True Food Kitchen is a large and airy space with a funky, crunchy vibe. I twice got the whiff of pot smoke. But the server was friendly and helpful, and we ended up with a variety of dishes.
For starters, we had Kale Guacamole (in need of more salt), Tataki (slightly seared raw albacore), and Edamame Dumplings (with a rich and creamy, almost polenta-like filling). For the main course, I went pure health-nut and ordered the Teriyaki Quinoa Bowl with tofu, broccoli, heirloom carrot (note the singular), bok choy, mushroom, brown rice, avocado, and toasted sesame.
As for the beverages: My colleagues Rae-Lynn Ziegler and Emily Ferguson both tried the Carrot Turmeric Tonic. I, on the other hand, opted for the Health-Ade Kombucha* with cranberry and pomegranate. It was my first time trying this "bubbly probiotic tea," so I was a bit wary. After all, there are warnings on the bottle for those pregnant or breast-feeding. In addition, it says on the bottle, "Due to fermentation, this product may contain a trace amount of alcohol and small pieces of culture." Emily said she and her friend once made their own Kombucha. The process sounded like something out of Invasion of the Body Snatchers.
The overall meal was flavorful (or flavor forward!) and filling. The vegetables were crisp—an American preference whereas the French like their veggies soft. Yet I didn't feel the way I do when I have a large steak and a few martinis or when I hit the buffet in our office lobby (what I affectionately call "the trough"). I did not have to roll myself out of the restaurant. Instead, I felt good about myself. As our former first lady would say, "Let's move!"
But my main entrée and Rae-Lynn's Grass-Fed Steak Tacos were both $17. Emily's Poke Bowl was $22. My Kombucha was $7.50. The Carrot Turmeric Tonics are $5 a pop. The bill came to over $100. Sure, it would be great if more people led healthier lives, but sadly this would be a meal many families would have to save up for. I can't imagine opening this place in, say, my hometown of Toms River, N.J. (whereas the town's Buffalo Wild Wings is thriving).
"If I had a billion dollars," I began to say, but Rae-Lynn completed my sentence: "You'd eat here every day." She added, "It's how celebrities eat."
Indeed. I can't live on True Food everyday (maybe once a month?). And I'm definitely not doing Keto or a juice cleanse. So maybe just common sense.

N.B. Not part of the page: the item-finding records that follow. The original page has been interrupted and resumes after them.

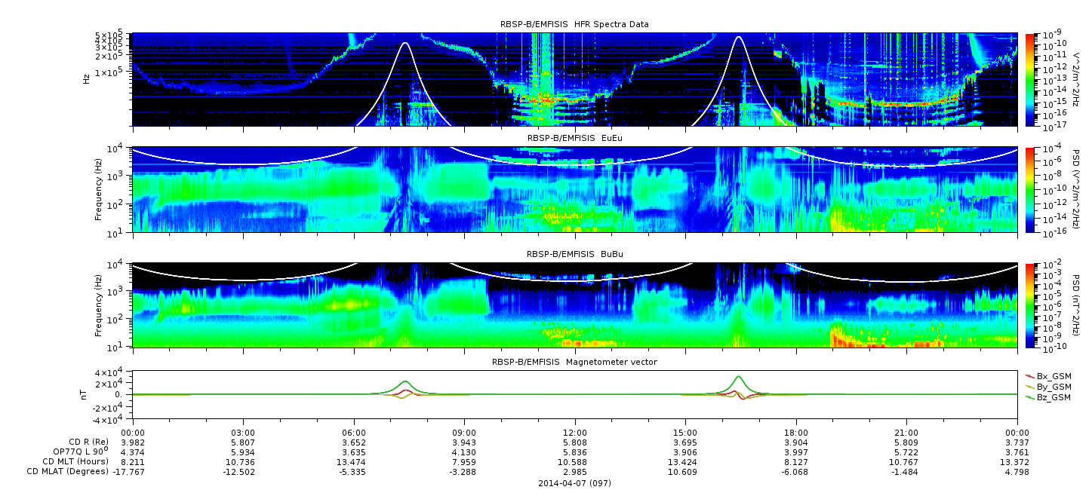Click the 18:00 time axis label
Viewport: 1092px width, 496px height.
pyautogui.click(x=796, y=432)
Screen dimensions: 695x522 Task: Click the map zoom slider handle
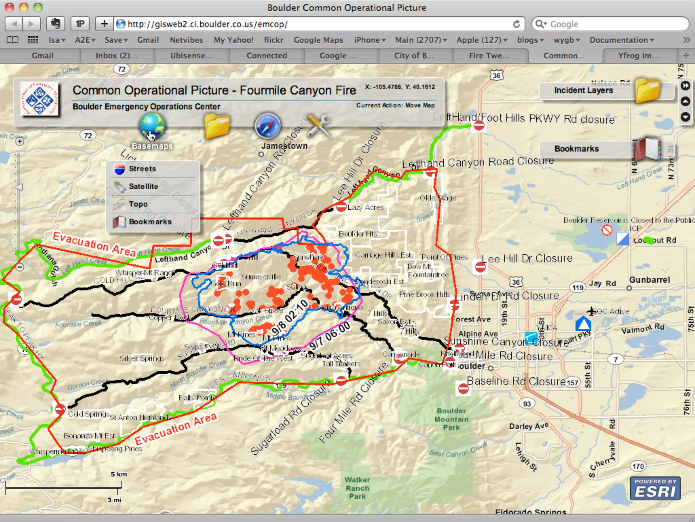click(19, 187)
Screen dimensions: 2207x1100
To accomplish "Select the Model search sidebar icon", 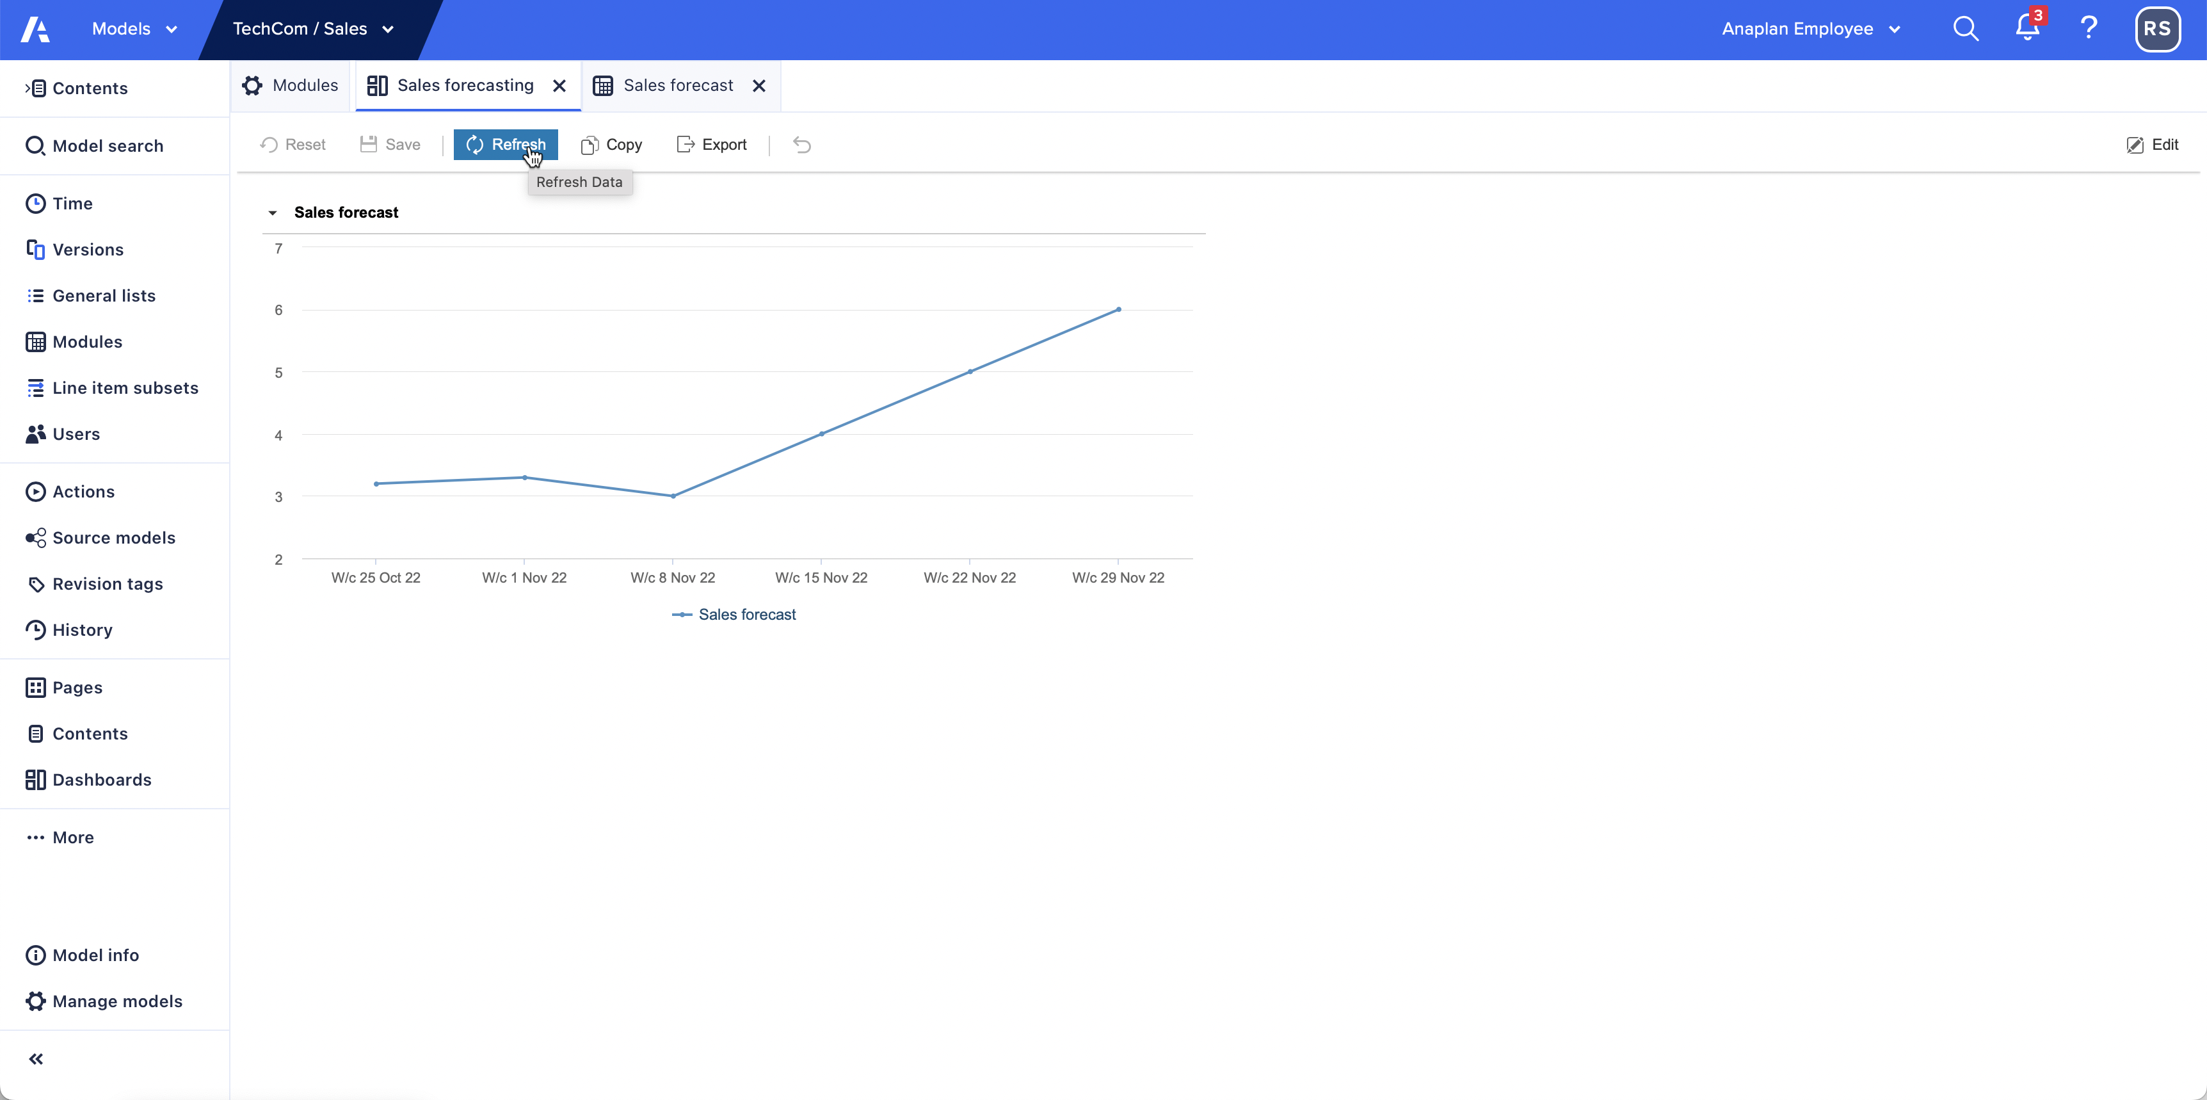I will (x=35, y=145).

There's a passage in Tolstoy's Anna Karenina (1877) where we learn how Count Vronsky keeps in great shape:
On the day of the races at Krasnoe Selo, Vronsky had come earlier than usual to eat beefsteak in the officers' mess of the regiment. He had no need to be in strict training, as he had very quickly been brought down to the required weight of one hundred and sixty pounds, but still he had to avoid gaining weight, and he avoided starchy foods and desserts.
Sounds good to me. In fact, dinner that night was at the Palm with my wife. And I did have a beefsteak. After all, it was Fat Tuesday.
*Make no mistake—Kombucha is the Next Big Thing. As Michael Ruhlman explains in Grocery: The Buying and Selling of Food in America, "Kombucha is a hip drink, in large part because it hits three top consumer hot buttons—it is probiotic, organic, and vegan—and it's shown phenomenal growth throughout the country (more than $500 million annually in 2015). Heinen's carries five or six brands. Their sales of the tea went from $294,000 in 2014 to nearly $900,000 in 2016."